Last month we learnt about the history of HVAC from our neolithic ancestors to around the end of the eighteenth century. As we saw, the eighteenth century saw scientific discoveries and inventions, as well as technological improvements, really taking off. Now let us look at the evolution of HVAC in the 19th century.
The Evolution of HVAC – Advances in the Early 1800’s
In 1803, Thomas Moore of Maryland received a US patent for a refrigerator which was the first US patent issued on refrigeration. He devised an icebox to take his butter to market. He designed a cedar tub insulated with rabbit fur, filled with ice, and wrapped in a piece of sheet metal so he could transport his butter at a cooler temperature.
The first warm air furnace is credited to William Strutt of England, who around 1805 invented a warm-air furnace consisting of a riveted, wrought iron air chamber encased in brick. A few centimetres of space between the brick and the iron allowed air to circulate.
Space outside the brick was divided horizontally into two sections: lower for cool and upper for heated air. Holes in the brick casing allowed cool air into the bottom while hot air from the top moved to rooms through ducts. Strutt’s hot air furnaces were referred to as “cockle,” “Belper,” or “Derby” stoves.
At about the same time, firetube hot air furnaces were invented in France. These were constructed with iron pipes placed at a slight pitch through the brick faces of a fire chamber. The cool air entered at one face, was heated in the pipes exposed directly to the fire and exited at the other face.
Technically, the cockle and firetube furnaces were important advances, but a more scientific approach emerged when Professor Dr. Paul Meissner of the Vienna Polytechnical Institute published a book on heating with hot air in 1821.
He explored the laws of warm-air heating and was the first to recognize that cool air should be removed back to the furnace as warm air is admitted to a room. He even proposed a system of dampers.
In 1837 Charles Hood published A Practical Treatise on Warming Buildings by Hot Water which was first book on heating by hot water.
HVAC Advances in the Mid 1800’s
The idea of a modern HVAC system first came about in 1842, when an inventor, Dr. John Gorrie, proposed the idea of cooling cities during elevated temperature months. He devised a system of cooling that involved transporting huge blocks of ice from frozen lakes and streams in the north to cool hospital rooms.

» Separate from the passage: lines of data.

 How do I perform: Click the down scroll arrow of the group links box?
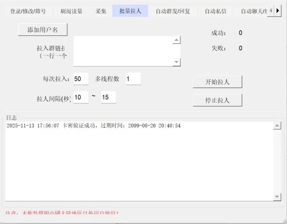pos(176,63)
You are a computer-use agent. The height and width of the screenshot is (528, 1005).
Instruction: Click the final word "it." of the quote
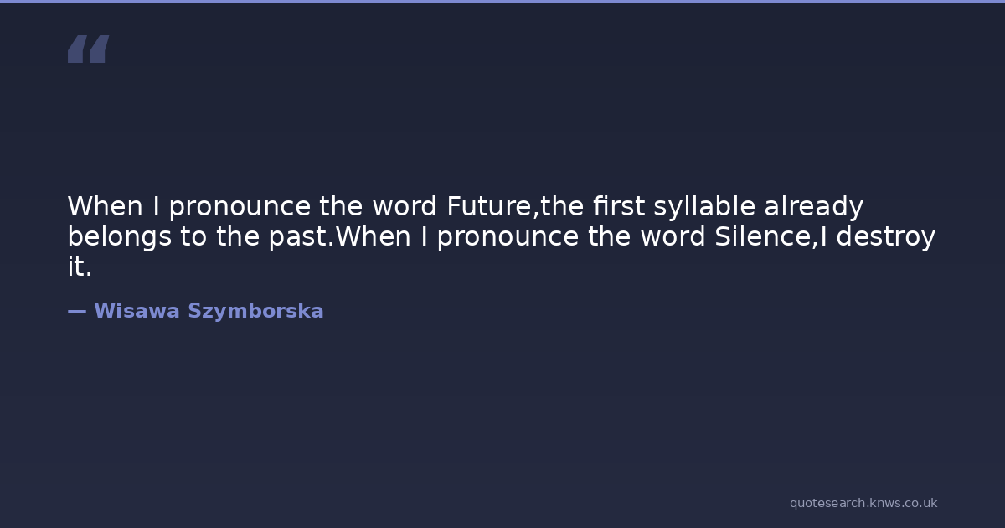[x=80, y=268]
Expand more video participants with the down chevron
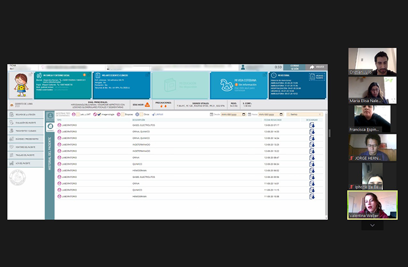 pyautogui.click(x=372, y=225)
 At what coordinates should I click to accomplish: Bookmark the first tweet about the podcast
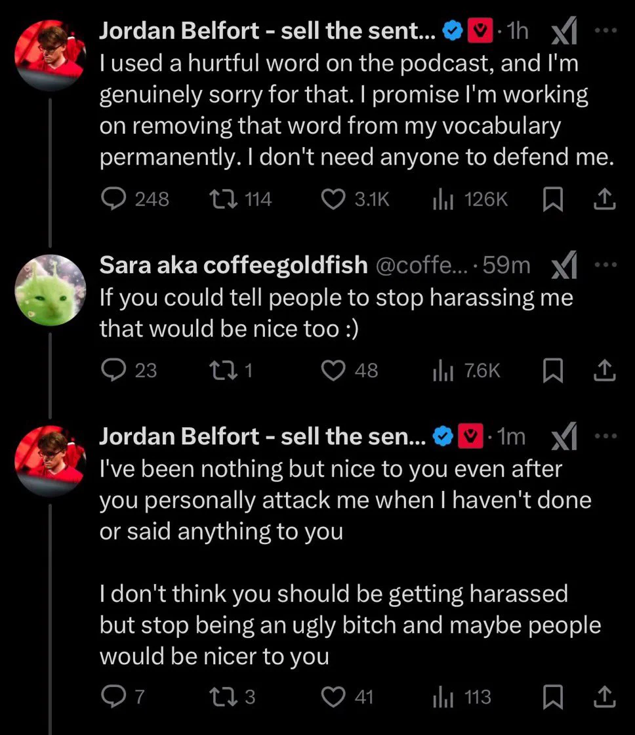pyautogui.click(x=552, y=200)
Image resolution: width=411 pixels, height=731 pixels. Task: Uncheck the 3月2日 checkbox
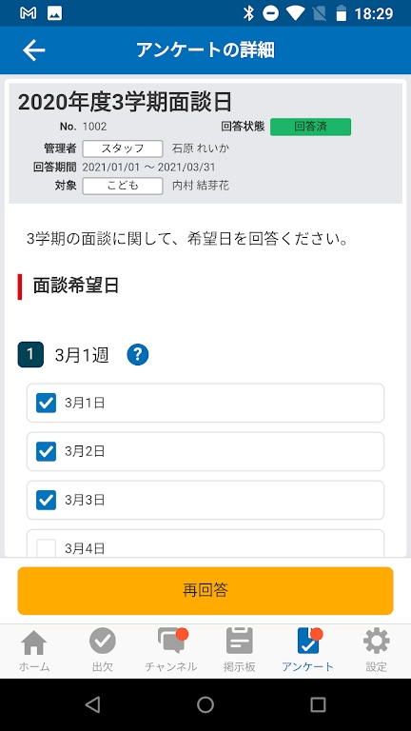click(x=46, y=451)
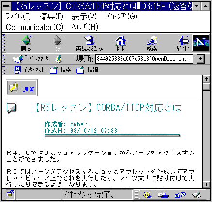The width and height of the screenshot is (212, 202).
Task: Open the home page via the ホーム icon
Action: click(121, 43)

The logistics were almost impossible, so he experimented with refrigeration and developed a machine that made ice using horsepower, wind-powered sails or steam. This was before electricity was generally available, the battery only being devised in 1800 by Alessandro Volta.
Gorrie was granted a patent for his ice-making machine in 1851 but never saw it come to the marketplace, as his chief financial backer died. However, his work laid the foundation for modern-day air conditioning.

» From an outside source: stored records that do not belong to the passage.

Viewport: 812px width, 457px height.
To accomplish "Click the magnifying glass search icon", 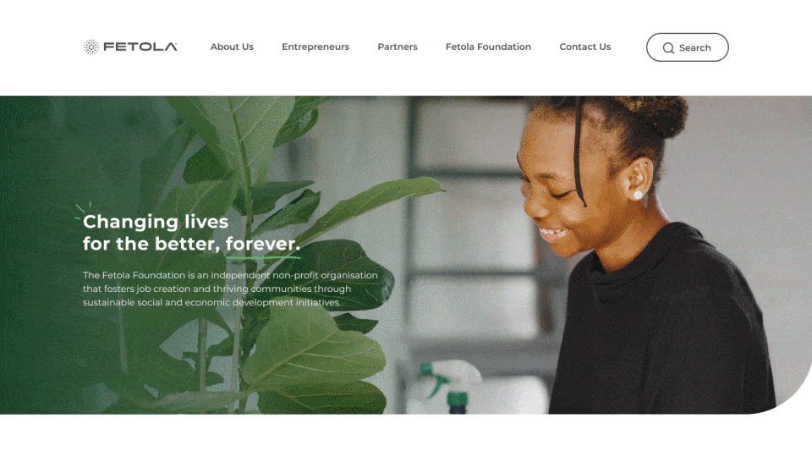I will (668, 47).
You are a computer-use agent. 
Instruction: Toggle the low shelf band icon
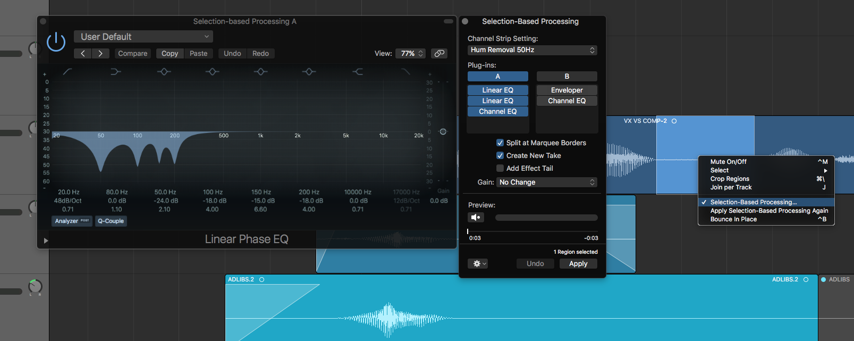[x=115, y=72]
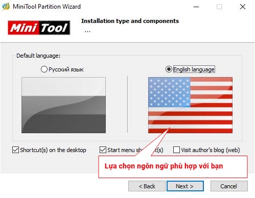
Task: Click the MiniTool Partition Wizard window title text
Action: [x=47, y=7]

In 1864 American Artisan began publishing and was the first so-called “trade magazine” featuring articles and information on heating.

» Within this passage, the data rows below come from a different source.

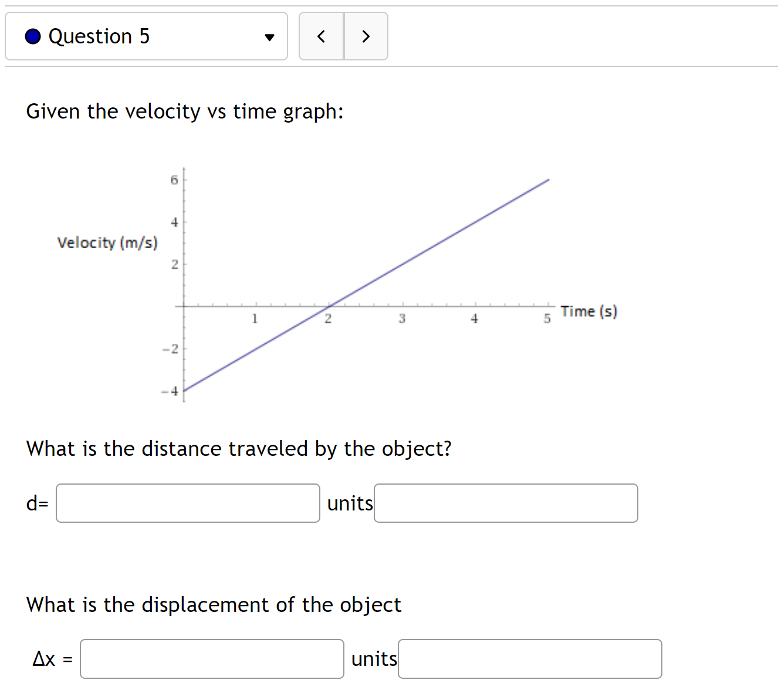Click the question selector control
The width and height of the screenshot is (778, 690).
pyautogui.click(x=146, y=36)
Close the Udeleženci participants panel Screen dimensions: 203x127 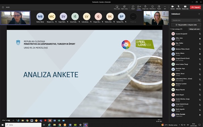(x=199, y=14)
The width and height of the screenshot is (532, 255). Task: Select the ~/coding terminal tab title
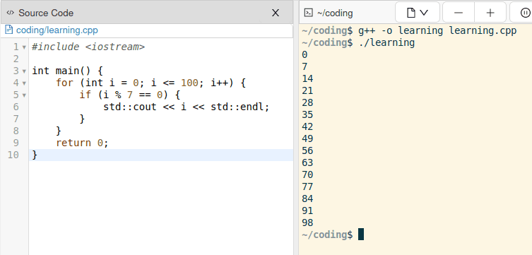click(x=335, y=13)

On a fairly bleak subject, 1878 saw the first refrigerated morgue in Paris. This however led to advancements in autopsies and medicine.
HVAC Advances in the Late 1800’s
The first thermostat as we know it was patented in 1883 by Warren S. Johnson and was called an “electric tele-thermoscope”. During 1891 the trade journal Ice and Refrigeration began publishing and that same year the Broadway Theatre in New York was cooled by using tons of ice and circulating iced water.
This was followed a year later by the first air-conditioned house in California. A year after that, in 1893 oil fired boilers were used to heat buildings at Chicago World’s Fair. HVAC became more scientific in 1894 with the publication of a book called a Guide for the Calculation and Design for Ventilating and Heating Installations by Hermann Rietschel. This book also included a chapter on comfort cooling of rooms.
HVAC in the early twentieth century
In 1901 a 300-ton co-generation comfort air conditioning system for temperature and humidity control was installed at the New York Stock Exchange. The system used absorption refrigeration machinery designed by Henry Torrance of the Carbondale Machine Co.
Another industrial use of HVAC was implemented in 1902. A printing company, Sackett-Wilhelms, was having problems with humidity that was causing magazine pages to wrinkle. Willis Carrier, who worked as an engineer at the Buffalo (NY) Forge Company, was given the task of solving this. He designed and patented the “Apparatus for Treating Air” that used cooling coils to either humidify the air by heating water or dehumidify by cooling water.
This solved the problem of the wrinkled magazine pages by maintaining a constant humidity and temperature. He perfected this technology and then built and patented an automatic control system that regulated the humidity and air temperature in textile mills.
With this success he realised that other industries could benefit from the technology and formed Carrier Engineering Corporation with six other engineers. The air conditioner invention date, 1902, is credited to Carrier.
Two years later, in 1904, air cooling was introduced to the general public when organizers of the St. Louis World’s Fair used mechanical refrigeration to cool parts of the Missouri State Building where some of the fair events took place. It was able to circulate almost a thousand cubic metres per minute.
Later in 1906, Stuart Cramer, a textile engineer coined the term air-conditioning, and the modern HVAC industry came of age.